*ACTIVITY*.
Wherever the line with "Exterior (9, 272)" sits in the listing below, transcribe from it up to and including the line with "Postes (15, 557)", exactly, and leave the remaining lines out.

*DATA RECORDS*.
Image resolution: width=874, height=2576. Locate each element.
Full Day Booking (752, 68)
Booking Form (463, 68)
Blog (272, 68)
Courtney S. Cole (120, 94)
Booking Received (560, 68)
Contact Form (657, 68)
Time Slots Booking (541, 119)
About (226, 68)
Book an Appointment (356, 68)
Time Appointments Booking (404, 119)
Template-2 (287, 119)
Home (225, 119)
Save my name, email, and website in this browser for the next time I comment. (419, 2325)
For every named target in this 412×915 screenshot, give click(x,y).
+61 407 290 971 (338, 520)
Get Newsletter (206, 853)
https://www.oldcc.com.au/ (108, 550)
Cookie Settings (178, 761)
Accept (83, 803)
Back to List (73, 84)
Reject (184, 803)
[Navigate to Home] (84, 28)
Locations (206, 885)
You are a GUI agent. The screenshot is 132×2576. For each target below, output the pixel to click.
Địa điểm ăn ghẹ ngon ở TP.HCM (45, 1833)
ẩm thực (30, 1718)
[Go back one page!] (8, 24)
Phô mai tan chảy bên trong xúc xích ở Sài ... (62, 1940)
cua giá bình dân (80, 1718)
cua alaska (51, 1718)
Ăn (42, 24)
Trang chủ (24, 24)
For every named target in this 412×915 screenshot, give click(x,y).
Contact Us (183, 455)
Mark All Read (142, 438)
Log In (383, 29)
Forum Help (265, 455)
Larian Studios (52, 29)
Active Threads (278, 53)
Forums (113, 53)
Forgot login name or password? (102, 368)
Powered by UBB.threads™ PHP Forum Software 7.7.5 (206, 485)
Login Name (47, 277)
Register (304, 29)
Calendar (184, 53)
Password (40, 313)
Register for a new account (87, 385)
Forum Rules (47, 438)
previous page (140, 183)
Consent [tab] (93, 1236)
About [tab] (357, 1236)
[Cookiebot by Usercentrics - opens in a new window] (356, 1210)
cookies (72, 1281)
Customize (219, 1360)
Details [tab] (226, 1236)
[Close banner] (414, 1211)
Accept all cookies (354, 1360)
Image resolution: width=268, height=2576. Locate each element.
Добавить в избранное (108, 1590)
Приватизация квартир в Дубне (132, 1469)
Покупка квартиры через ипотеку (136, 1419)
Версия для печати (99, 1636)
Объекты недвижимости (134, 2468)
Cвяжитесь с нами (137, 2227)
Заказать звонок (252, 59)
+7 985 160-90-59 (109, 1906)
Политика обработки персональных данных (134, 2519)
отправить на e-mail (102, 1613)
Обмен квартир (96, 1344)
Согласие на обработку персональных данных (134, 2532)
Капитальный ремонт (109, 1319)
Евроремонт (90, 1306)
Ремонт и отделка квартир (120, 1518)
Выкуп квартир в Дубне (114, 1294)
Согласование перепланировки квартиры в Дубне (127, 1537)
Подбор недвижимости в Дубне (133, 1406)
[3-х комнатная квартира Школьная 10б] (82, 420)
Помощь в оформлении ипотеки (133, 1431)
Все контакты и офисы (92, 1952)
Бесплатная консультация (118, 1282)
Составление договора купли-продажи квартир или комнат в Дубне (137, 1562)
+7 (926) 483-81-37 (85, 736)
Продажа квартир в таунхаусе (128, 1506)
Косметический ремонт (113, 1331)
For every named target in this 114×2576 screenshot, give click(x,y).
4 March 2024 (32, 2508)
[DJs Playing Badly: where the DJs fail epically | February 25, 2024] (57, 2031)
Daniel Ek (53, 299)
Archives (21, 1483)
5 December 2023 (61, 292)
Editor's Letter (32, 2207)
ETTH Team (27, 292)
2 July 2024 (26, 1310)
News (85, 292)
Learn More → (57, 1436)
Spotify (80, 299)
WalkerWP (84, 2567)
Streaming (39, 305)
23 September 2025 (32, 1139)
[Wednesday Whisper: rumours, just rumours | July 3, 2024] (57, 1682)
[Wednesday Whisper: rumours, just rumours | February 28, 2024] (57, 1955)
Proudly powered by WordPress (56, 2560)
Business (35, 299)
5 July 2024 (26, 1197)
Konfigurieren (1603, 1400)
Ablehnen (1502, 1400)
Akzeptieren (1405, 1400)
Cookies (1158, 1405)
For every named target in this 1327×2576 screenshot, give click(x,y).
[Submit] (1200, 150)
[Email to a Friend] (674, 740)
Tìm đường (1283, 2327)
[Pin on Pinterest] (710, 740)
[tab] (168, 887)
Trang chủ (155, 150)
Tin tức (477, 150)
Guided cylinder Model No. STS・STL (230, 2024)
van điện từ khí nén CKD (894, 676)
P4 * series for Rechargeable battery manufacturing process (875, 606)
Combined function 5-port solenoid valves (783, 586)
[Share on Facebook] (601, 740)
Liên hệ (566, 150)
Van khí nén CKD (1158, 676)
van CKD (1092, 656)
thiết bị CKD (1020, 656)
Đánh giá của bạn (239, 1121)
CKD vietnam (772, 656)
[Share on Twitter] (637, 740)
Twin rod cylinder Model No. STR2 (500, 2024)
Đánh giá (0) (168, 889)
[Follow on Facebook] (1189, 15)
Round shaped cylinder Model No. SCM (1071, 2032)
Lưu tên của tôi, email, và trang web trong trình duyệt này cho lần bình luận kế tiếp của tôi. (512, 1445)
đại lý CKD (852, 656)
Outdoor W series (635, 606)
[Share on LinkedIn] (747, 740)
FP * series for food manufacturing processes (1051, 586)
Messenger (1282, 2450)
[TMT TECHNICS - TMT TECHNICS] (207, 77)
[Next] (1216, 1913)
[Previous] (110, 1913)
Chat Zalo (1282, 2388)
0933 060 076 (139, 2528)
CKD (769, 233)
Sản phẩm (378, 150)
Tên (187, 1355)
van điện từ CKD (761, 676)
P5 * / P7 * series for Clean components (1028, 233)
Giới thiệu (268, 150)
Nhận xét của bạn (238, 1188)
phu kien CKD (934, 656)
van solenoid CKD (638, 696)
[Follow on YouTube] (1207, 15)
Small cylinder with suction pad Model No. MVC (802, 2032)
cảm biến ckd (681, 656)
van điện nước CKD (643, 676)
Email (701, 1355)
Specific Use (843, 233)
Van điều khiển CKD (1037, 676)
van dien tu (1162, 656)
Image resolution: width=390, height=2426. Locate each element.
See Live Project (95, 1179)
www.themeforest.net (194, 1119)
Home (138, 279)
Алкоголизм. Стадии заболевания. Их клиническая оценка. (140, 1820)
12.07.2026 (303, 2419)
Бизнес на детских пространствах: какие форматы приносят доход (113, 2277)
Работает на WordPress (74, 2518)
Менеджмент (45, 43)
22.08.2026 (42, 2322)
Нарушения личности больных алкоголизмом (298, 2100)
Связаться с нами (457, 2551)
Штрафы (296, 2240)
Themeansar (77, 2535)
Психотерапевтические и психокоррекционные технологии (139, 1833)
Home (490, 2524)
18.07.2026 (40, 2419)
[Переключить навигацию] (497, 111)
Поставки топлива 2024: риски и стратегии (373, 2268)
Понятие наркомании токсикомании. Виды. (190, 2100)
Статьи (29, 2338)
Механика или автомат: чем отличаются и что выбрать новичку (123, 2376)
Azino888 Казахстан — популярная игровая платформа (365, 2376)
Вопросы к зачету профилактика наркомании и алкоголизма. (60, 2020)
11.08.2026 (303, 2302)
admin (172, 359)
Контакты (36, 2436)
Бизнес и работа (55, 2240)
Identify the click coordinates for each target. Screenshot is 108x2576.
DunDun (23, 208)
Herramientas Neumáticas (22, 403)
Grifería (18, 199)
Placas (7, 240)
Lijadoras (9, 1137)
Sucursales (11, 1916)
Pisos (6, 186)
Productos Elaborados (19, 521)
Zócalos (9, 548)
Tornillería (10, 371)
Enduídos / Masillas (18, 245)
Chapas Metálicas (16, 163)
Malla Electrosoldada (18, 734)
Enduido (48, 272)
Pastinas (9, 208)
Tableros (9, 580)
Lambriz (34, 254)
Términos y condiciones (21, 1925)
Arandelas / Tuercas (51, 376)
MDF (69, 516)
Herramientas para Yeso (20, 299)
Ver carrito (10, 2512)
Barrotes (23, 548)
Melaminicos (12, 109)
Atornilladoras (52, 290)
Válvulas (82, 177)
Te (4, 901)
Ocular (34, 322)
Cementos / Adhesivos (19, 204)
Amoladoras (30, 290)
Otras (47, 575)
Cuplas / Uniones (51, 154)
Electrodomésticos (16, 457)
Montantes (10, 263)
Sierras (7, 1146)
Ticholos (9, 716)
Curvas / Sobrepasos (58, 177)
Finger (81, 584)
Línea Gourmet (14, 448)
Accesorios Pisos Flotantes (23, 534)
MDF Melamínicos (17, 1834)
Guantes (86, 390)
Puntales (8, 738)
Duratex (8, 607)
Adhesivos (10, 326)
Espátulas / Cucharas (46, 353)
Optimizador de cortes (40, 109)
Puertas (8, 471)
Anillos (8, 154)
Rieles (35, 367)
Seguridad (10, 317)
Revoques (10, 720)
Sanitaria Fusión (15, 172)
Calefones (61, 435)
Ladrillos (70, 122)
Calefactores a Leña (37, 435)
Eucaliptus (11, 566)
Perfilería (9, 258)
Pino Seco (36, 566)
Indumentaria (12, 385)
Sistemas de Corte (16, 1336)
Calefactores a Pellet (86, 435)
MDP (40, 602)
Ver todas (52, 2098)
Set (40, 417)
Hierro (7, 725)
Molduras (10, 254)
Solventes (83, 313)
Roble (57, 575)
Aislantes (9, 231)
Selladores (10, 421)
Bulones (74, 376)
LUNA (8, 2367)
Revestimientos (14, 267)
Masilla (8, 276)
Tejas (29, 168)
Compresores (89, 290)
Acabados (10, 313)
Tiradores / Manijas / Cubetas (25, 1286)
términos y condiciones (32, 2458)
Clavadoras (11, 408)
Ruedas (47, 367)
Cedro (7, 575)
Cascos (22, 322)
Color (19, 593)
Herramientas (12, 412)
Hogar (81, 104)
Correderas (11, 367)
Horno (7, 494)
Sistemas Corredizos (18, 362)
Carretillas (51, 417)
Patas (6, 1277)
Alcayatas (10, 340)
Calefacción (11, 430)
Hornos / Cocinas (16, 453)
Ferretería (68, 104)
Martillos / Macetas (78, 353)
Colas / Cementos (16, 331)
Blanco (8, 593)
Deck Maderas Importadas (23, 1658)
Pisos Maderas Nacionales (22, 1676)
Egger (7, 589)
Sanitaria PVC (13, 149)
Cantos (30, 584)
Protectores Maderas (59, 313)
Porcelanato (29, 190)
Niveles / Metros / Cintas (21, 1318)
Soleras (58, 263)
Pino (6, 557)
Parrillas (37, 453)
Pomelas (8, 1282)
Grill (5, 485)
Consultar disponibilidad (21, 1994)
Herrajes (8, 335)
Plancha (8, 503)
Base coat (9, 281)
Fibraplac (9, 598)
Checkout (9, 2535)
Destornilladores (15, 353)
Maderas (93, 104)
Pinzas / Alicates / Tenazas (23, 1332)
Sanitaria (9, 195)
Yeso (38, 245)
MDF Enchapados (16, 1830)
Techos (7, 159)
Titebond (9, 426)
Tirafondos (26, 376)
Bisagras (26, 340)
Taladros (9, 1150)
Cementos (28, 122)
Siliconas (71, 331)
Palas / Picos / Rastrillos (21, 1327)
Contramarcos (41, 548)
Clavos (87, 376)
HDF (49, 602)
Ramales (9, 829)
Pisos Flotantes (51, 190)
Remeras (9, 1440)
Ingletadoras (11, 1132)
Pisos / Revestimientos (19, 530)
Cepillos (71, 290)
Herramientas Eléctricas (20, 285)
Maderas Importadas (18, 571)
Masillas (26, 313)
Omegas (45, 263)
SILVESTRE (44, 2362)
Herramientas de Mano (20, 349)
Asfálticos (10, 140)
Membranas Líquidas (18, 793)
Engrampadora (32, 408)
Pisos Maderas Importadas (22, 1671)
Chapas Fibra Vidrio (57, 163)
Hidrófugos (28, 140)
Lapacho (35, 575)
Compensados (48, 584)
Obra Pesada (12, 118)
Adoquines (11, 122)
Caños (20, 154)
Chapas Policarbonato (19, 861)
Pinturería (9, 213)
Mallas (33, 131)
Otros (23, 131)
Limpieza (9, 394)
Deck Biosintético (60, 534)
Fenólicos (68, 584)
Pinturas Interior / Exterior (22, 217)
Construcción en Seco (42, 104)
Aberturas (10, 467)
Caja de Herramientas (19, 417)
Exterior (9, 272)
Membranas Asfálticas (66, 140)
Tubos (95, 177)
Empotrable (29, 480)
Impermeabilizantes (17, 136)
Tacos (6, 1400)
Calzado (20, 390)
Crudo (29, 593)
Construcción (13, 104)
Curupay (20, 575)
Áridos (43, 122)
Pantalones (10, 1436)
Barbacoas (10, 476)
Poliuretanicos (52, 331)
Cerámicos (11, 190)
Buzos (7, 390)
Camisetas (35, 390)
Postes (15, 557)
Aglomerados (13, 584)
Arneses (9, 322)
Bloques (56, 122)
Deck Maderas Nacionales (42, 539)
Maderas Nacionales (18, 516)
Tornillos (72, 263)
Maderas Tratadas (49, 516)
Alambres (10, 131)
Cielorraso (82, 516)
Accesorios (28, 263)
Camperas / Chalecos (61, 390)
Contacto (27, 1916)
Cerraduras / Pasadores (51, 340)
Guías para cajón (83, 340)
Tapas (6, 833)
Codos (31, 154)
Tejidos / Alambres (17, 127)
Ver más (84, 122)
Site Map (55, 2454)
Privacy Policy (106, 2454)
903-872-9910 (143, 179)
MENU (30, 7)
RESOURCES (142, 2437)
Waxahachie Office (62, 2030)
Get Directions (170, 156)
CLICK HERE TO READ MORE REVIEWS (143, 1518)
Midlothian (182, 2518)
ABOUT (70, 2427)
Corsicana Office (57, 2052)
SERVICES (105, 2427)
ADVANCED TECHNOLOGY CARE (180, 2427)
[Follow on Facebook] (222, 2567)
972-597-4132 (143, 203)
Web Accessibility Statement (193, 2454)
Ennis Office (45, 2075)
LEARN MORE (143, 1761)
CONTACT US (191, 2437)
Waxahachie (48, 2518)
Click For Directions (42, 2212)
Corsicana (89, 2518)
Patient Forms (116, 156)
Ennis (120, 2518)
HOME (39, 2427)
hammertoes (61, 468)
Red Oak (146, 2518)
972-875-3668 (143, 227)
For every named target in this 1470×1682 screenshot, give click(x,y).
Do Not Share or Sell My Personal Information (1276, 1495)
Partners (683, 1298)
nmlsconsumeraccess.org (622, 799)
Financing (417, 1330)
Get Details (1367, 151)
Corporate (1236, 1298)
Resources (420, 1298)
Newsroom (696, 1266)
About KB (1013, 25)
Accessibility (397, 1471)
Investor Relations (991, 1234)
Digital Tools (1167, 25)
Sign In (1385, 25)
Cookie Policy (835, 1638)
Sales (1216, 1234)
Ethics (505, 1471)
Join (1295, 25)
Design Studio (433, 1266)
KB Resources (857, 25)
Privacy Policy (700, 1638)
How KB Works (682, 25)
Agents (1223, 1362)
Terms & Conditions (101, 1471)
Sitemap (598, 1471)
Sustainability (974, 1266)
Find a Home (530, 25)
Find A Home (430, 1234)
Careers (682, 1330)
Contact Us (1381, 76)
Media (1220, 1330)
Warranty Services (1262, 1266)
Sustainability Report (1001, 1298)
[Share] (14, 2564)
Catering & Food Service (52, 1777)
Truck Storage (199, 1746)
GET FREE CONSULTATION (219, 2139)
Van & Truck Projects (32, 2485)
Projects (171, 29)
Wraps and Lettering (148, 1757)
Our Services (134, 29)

*RESULT*.
Exterior (9, 272)
Membranas Asfálticas (66, 140)
Tubos (95, 177)
Empotrable (29, 480)
Impermeabilizantes (17, 136)
Tacos (6, 1400)
Calzado (20, 390)
Crudo (29, 593)
Construcción (13, 104)
Curupay (20, 575)
Áridos (43, 122)
Pantalones (10, 1436)
Barbacoas (10, 476)
Poliuretanicos (52, 331)
Cerámicos (11, 190)
Buzos (7, 390)
Camisetas (35, 390)
Postes (15, 557)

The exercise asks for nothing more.